The 1989 IAAF World Women's Road Race Championships was the seventh edition of the annual international road running competition organised by the International Amateur Athletics Federation (IAAF). The competition was hosted by Brazil on 24 September 1989 in Rio de Janeiro and featured one race only: a 15K run for women. There were individual and team awards available, with the national team rankings being decided by the combined finishing positions of a team's top three runners. Countries with fewer than three finishers were not ranked.
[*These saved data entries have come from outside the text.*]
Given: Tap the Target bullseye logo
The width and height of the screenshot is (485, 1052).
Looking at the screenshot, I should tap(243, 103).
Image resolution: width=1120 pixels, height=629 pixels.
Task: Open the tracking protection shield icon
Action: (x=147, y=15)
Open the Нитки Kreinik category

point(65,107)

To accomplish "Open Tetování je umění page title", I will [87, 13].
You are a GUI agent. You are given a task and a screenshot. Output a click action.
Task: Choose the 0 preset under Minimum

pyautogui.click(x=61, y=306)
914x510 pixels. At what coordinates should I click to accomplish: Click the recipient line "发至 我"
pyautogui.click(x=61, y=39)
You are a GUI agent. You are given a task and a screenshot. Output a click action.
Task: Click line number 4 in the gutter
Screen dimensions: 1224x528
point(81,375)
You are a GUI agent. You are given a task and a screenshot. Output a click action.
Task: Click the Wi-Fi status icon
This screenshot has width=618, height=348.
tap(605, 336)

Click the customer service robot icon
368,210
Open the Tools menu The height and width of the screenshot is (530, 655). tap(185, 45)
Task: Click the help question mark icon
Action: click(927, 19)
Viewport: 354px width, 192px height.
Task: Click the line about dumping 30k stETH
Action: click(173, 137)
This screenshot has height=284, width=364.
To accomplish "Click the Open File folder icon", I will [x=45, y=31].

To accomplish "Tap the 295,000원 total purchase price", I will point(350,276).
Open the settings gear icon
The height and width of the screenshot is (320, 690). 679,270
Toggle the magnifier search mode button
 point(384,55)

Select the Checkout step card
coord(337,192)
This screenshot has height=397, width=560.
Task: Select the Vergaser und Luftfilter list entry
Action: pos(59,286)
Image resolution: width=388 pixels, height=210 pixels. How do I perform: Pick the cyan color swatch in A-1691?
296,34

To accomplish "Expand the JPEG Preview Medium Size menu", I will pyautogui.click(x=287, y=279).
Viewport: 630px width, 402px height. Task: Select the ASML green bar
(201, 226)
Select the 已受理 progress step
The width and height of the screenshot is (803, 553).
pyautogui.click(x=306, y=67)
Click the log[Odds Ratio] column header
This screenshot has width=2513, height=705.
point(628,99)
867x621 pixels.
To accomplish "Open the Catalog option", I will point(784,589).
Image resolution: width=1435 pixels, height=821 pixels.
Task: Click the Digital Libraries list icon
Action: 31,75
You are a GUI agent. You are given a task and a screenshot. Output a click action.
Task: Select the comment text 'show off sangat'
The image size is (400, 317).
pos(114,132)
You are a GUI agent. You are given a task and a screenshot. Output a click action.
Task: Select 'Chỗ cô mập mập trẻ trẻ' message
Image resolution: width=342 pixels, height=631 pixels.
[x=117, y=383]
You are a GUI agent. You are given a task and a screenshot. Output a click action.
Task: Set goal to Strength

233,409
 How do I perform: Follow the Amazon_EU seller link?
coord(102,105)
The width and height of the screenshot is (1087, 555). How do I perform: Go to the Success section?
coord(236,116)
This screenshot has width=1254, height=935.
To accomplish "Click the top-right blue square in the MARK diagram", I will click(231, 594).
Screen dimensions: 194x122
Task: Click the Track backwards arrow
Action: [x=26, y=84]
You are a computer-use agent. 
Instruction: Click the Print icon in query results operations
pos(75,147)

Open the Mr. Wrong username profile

The race was won by Wang Xiuting of China, who had been runner-up to Ingrid Kristiansen the previous year. She ran 49:34 minutes to finish ten seconds ahead of the runner-up, teammate Zhong Huandi, with former champion Aurora Cunha of Portugal in third place. With Wang Huabi in seventh, the Chinese team achieved a championship record-low score of ten points. The Portuguese women achieved the lowest non-winning score in championship history, with 15 points, with Cunha being followed home by fourth placed Albertina Machado and Albertina Dias in eighth. Showing the dominance of the race by a handful of nations, a Yekaterina Khramenkova-led Soviet Union also achieved the lowest ever score for third place on 24 points.

Results

Individual

Team

References

1989
IAAF World Women's Road Race Championships
IAAF World Women's Road Race Championships
IAAF World Women's Road Race Championships
International sports competitions in Rio de Janeiro (city)
International athletics competitions hosted by Brazil
Athletics in Rio de Janeiro (city)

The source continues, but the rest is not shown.